» **THE PROBLEM**:
Repeat the whole listing below precisely. Omit all pictures.

_____

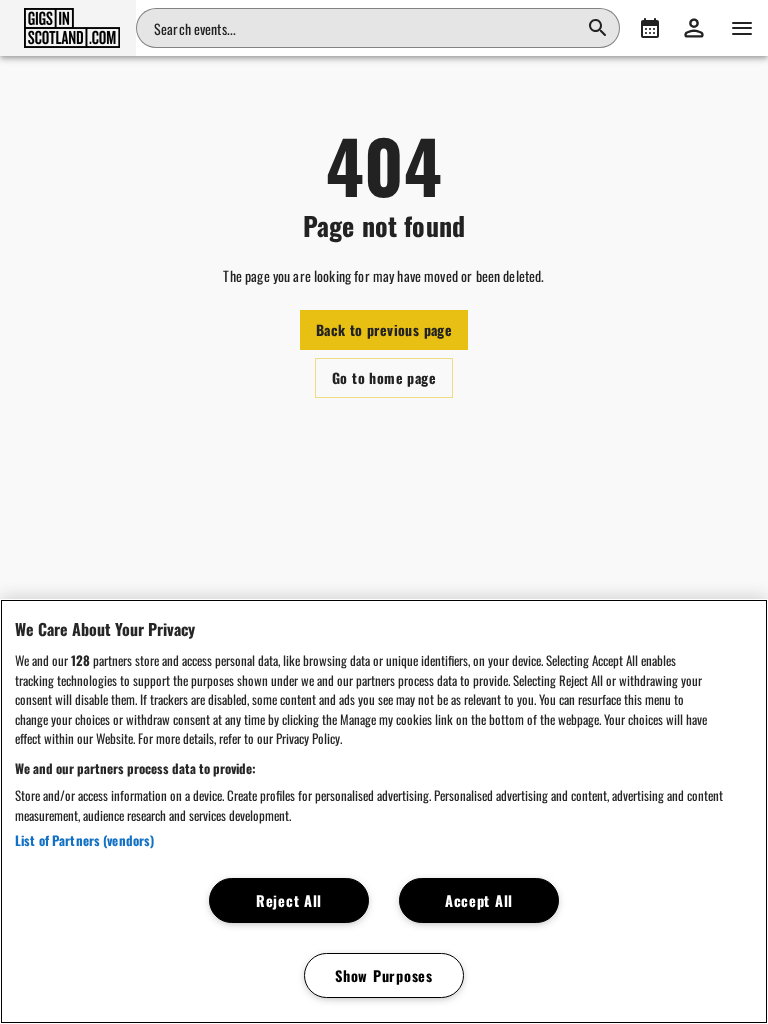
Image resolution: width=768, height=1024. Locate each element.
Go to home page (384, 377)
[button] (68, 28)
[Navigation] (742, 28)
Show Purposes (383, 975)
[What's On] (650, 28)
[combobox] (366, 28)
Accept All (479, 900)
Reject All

_____

» **SOLUTION TO THIS PROBLEM**:
Image resolution: width=768, height=1024. Locate each element.
Go to home page (384, 377)
[button] (68, 28)
[Navigation] (742, 28)
Show Purposes (383, 975)
[What's On] (650, 28)
[combobox] (366, 28)
Accept All (479, 900)
Reject All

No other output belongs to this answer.